PASSAGE DU TEXTE:
..............................

Out­re l’adop­tion de matéri­aux plus per­for­mants — les prob­lèmes causés par la cor­ro­sion sous toutes ses formes qui fut le plus impor­tant fac­teur d’indisponi­bil­ité des réac­teurs à eau sont main­tenant réso­lus — les nou­veaux réac­teurs à eau font appel aux tech­nolo­gies les plus mod­ernes de con­trôle com­mande, issues des pro­grès généraux des tech­nolo­gies de l’information.

Les salles de com­mande sont des ” cock­pits ” (comme une cab­ine de pilotage d’Air­bus) : les opéra­teurs dis­posent devant leur fau­teuil d’une infor­ma­tion com­plète sur l’é­tat des sys­tèmes et de l’in­stal­la­tion, et aus­si sur les procé­dures à appli­quer en toutes cir­con­stances. C’est EDF qui a été le précurseur avec la dernière série de cen­trales français­es N4, suivi par les Japon­ais. Et ce sont des solu­tions ana­logues que Fram­atome ANP met en œuvre actuelle­ment en Chine sur un réac­teur dont la con­cep­tion générale et les com­posants sont russ­es, et pro­posera pour la suite des réal­i­sa­tions chi­nois­es sur ses pro­pres réacteurs.

..............................

À FAIRE:
a – Dis si chacune de ces affirmations est conforme au passage : (i) les problèmes de corrosion des réacteurs à eau sont aujourd'hui réglés ; (ii) les Japonais ont été les premiers à équiper leurs centrales de salles de commande de ce type ; (iii) le réacteur sur lequel travaille Framatome ANP en Chine est de conception française. Pour chaque réponse, donne oui ou non et cite les mots du passage qui tranchent.
b – Relève toutes les entreprises nommées dans le passage.
c – Recopie tel quel le morceau du passage qui commence par les mots « Out­re l’adop­tion de » et se termine par « tech­nolo­gies de l’information. ».

DONNÉES FOURNIES:

..............................

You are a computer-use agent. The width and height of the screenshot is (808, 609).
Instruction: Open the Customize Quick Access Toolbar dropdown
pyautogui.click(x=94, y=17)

..............................

SOLUTIONS PAR TÂCHE:
a –
(i) Oui : « les prob­lèmes causés par la cor­ro­sion sous toutes ses formes qui fut le plus impor­tant fac­teur d’indisponi­bil­ité des réac­teurs à eau sont main­tenant réso­lus »
(ii) Non : « C’est EDF qui a été le précurseur avec la dernière série de cen­trales français­es N4, suivi par les Japon­ais. »
(iii) Non : « un réac­teur dont la con­cep­tion générale et les com­posants sont russ­es »

b – Airbus, EDF, Framatome ANP

c –
Out­re l’adop­tion de matéri­aux plus per­for­mants — les prob­lèmes causés par la cor­ro­sion sous toutes ses formes qui fut le plus impor­tant fac­teur d’indisponi­bil­ité des réac­teurs à eau sont main­tenant réso­lus — les nou­veaux réac­teurs à eau font appel aux tech­nolo­gies les plus mod­ernes de con­trôle com­mande, issues des pro­grès généraux des tech­nolo­gies de l’information.